■ ASSIGNED TASK ■
Write out the line that contains "Click the zoom out magnifier icon", then every following line to the end of the records below, with no other lines and no changes.

Stored items:

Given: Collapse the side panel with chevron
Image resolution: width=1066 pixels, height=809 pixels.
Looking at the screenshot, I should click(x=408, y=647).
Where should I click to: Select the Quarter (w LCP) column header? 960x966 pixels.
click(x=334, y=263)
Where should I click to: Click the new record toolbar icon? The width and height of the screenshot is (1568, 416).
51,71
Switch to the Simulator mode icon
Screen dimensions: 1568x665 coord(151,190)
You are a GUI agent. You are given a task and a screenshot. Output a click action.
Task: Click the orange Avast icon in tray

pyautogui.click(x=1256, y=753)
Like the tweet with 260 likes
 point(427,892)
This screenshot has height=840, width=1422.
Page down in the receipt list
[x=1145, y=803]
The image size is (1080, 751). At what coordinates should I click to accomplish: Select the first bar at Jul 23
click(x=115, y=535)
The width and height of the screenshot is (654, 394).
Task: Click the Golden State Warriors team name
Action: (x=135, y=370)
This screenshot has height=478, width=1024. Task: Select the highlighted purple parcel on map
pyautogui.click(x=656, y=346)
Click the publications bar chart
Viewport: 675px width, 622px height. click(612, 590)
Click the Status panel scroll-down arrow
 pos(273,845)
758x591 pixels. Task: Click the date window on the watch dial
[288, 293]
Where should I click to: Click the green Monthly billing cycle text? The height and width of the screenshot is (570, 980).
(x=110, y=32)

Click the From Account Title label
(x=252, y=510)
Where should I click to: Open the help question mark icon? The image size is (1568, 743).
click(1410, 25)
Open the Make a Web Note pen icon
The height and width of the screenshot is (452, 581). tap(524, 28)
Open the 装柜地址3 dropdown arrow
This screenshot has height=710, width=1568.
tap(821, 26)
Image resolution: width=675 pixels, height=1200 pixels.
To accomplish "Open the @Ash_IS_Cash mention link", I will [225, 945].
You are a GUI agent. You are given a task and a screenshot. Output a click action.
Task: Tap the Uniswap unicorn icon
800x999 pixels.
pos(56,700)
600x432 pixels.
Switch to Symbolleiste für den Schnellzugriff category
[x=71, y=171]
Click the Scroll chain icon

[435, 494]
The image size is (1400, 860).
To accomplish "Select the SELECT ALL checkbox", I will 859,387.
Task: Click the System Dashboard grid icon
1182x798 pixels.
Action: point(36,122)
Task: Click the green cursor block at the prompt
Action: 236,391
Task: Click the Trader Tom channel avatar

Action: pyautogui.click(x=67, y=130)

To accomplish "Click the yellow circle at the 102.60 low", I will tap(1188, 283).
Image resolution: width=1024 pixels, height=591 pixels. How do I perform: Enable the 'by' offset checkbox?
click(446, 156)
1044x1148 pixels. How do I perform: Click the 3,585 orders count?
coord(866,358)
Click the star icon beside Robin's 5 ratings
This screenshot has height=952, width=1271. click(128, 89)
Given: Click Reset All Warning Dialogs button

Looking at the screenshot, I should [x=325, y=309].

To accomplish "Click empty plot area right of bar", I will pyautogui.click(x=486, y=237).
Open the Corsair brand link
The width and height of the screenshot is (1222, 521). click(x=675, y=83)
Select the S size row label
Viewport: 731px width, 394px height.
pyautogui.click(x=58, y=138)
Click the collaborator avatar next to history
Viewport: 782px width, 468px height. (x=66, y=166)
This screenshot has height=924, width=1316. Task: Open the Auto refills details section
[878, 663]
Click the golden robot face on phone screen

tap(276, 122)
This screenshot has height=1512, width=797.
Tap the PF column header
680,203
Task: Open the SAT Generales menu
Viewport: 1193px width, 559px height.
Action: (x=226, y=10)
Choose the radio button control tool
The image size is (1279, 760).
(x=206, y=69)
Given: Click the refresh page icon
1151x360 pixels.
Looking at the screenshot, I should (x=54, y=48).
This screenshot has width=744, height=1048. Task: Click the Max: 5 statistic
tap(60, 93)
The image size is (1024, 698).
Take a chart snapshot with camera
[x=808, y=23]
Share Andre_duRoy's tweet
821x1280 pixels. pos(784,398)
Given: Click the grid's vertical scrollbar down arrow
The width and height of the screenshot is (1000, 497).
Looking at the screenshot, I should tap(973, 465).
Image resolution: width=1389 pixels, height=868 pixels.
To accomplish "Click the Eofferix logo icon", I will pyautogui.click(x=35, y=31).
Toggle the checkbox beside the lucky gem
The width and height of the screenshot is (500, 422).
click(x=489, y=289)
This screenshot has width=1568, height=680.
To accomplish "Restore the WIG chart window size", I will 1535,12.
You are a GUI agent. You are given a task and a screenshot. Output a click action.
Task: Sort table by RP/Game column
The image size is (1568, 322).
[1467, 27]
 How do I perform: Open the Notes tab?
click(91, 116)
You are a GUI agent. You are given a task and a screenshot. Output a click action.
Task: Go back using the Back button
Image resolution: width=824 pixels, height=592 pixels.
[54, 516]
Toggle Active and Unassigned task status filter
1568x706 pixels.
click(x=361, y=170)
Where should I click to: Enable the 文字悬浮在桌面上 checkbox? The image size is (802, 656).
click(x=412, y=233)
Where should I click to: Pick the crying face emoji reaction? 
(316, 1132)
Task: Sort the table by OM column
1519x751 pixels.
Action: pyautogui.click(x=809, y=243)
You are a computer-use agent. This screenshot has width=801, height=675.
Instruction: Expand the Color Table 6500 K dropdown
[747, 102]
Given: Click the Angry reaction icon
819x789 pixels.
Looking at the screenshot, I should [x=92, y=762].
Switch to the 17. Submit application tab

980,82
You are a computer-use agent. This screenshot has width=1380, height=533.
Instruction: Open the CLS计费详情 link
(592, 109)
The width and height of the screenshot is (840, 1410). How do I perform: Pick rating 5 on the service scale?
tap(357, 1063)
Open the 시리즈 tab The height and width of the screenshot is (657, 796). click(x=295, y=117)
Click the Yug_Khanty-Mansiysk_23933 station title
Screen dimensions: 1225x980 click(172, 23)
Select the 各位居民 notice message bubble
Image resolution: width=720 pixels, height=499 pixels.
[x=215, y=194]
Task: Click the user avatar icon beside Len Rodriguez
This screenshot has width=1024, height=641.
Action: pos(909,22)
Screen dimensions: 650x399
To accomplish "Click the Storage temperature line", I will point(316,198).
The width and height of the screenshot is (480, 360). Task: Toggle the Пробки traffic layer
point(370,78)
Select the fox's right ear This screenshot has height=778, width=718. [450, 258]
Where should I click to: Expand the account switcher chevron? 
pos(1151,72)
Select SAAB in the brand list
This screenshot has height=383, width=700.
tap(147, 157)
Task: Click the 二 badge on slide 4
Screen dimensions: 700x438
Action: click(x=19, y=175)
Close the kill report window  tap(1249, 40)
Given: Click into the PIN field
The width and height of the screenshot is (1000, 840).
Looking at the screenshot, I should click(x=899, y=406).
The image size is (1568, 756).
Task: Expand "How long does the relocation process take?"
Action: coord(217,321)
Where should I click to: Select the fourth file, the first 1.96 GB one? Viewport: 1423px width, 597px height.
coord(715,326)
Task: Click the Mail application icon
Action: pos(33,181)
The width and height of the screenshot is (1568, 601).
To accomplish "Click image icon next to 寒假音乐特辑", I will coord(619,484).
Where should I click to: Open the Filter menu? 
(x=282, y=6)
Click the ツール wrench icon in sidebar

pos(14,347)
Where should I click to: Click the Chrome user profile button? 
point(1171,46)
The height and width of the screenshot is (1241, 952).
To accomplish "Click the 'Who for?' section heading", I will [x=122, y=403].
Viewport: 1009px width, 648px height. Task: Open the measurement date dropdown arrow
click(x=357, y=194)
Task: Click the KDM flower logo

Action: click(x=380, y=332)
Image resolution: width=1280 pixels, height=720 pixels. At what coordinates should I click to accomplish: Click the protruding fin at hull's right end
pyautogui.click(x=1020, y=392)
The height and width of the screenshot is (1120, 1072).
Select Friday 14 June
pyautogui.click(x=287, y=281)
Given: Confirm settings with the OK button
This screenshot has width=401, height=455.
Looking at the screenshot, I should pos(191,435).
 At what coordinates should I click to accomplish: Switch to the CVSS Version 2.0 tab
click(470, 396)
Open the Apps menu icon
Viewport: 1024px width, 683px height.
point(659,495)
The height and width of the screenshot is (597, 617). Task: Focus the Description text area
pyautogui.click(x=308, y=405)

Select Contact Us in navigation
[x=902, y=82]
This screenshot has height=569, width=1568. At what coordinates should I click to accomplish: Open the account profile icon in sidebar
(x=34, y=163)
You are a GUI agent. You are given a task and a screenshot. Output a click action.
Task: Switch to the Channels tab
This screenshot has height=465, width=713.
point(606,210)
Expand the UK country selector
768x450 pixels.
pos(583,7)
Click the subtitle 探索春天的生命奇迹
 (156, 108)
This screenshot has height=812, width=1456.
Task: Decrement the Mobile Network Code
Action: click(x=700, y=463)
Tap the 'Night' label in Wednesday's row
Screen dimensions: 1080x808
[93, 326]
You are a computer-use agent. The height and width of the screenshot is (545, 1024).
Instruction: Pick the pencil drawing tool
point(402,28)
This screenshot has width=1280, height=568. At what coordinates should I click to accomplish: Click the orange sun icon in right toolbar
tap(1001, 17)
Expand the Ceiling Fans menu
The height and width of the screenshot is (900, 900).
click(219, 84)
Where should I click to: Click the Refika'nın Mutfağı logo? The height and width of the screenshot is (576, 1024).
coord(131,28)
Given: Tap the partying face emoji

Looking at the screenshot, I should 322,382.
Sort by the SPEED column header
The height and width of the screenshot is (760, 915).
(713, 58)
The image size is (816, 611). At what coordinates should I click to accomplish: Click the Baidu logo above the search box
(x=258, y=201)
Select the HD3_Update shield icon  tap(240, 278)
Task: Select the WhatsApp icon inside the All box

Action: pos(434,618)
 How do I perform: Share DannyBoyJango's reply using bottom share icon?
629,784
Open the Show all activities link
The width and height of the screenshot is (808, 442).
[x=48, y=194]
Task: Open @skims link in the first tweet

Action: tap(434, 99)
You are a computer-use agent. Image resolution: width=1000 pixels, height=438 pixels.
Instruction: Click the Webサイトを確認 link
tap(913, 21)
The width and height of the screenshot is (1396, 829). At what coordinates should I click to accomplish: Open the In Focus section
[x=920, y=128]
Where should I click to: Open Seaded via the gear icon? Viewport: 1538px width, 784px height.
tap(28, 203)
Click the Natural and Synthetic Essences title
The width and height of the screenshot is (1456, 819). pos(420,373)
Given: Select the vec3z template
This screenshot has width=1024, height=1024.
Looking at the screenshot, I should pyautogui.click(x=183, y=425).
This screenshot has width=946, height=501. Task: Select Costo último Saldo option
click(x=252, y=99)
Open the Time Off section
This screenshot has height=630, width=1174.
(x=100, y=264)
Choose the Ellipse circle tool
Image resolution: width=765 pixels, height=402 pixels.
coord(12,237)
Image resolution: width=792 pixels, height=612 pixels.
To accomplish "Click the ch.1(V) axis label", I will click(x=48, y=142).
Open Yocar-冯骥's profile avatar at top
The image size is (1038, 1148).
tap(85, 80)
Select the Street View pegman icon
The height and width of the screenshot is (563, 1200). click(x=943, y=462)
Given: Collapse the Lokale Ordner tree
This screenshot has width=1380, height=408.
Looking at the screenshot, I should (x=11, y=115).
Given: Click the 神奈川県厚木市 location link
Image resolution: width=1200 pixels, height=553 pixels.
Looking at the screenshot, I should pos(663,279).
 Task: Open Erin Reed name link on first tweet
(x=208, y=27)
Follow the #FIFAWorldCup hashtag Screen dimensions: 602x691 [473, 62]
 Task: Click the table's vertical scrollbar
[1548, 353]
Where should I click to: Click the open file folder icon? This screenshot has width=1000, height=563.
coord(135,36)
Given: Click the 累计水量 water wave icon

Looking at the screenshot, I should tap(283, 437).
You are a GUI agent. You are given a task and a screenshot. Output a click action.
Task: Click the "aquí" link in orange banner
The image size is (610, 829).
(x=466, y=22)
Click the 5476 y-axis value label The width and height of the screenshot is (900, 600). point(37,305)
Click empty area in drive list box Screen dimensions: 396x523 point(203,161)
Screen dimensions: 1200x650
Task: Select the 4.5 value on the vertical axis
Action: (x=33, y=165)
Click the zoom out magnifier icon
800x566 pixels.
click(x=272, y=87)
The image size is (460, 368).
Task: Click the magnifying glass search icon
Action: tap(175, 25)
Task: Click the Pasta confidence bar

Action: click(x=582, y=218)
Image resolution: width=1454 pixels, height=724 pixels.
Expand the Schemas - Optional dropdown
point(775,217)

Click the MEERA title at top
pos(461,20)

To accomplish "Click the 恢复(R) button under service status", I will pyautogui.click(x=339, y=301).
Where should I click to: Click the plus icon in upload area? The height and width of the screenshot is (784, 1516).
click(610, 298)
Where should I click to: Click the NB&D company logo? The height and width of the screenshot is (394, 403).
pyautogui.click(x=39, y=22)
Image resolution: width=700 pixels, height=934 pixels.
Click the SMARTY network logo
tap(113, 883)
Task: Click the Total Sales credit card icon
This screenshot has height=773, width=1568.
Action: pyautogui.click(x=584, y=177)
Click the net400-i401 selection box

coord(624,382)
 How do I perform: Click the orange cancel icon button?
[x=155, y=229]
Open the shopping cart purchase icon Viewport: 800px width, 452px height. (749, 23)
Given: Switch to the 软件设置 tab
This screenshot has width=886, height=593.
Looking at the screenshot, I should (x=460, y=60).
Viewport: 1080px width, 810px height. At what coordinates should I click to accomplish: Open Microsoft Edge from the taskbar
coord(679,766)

■ RESPONSE BELOW ■
Click the zoom out magnifier icon
800x566 pixels.
click(x=272, y=87)
The image size is (460, 368).
Task: Click the magnifying glass search icon
Action: tap(175, 25)
Task: Click the Pasta confidence bar

Action: click(x=582, y=218)
Image resolution: width=1454 pixels, height=724 pixels.
Expand the Schemas - Optional dropdown
point(775,217)

Click the MEERA title at top
pos(461,20)

To accomplish "Click the 恢复(R) button under service status", I will pyautogui.click(x=339, y=301).
Where should I click to: Click the plus icon in upload area? The height and width of the screenshot is (784, 1516).
click(610, 298)
Where should I click to: Click the NB&D company logo? The height and width of the screenshot is (394, 403).
pyautogui.click(x=39, y=22)
Image resolution: width=700 pixels, height=934 pixels.
Click the SMARTY network logo
tap(113, 883)
Task: Click the Total Sales credit card icon
This screenshot has height=773, width=1568.
Action: pyautogui.click(x=584, y=177)
Click the net400-i401 selection box

coord(624,382)
 How do I perform: Click the orange cancel icon button?
[x=155, y=229]
Open the shopping cart purchase icon Viewport: 800px width, 452px height. (749, 23)
Given: Switch to the 软件设置 tab
This screenshot has width=886, height=593.
Looking at the screenshot, I should (x=460, y=60).
Viewport: 1080px width, 810px height. At what coordinates should I click to accomplish: Open Microsoft Edge from the taskbar
coord(679,766)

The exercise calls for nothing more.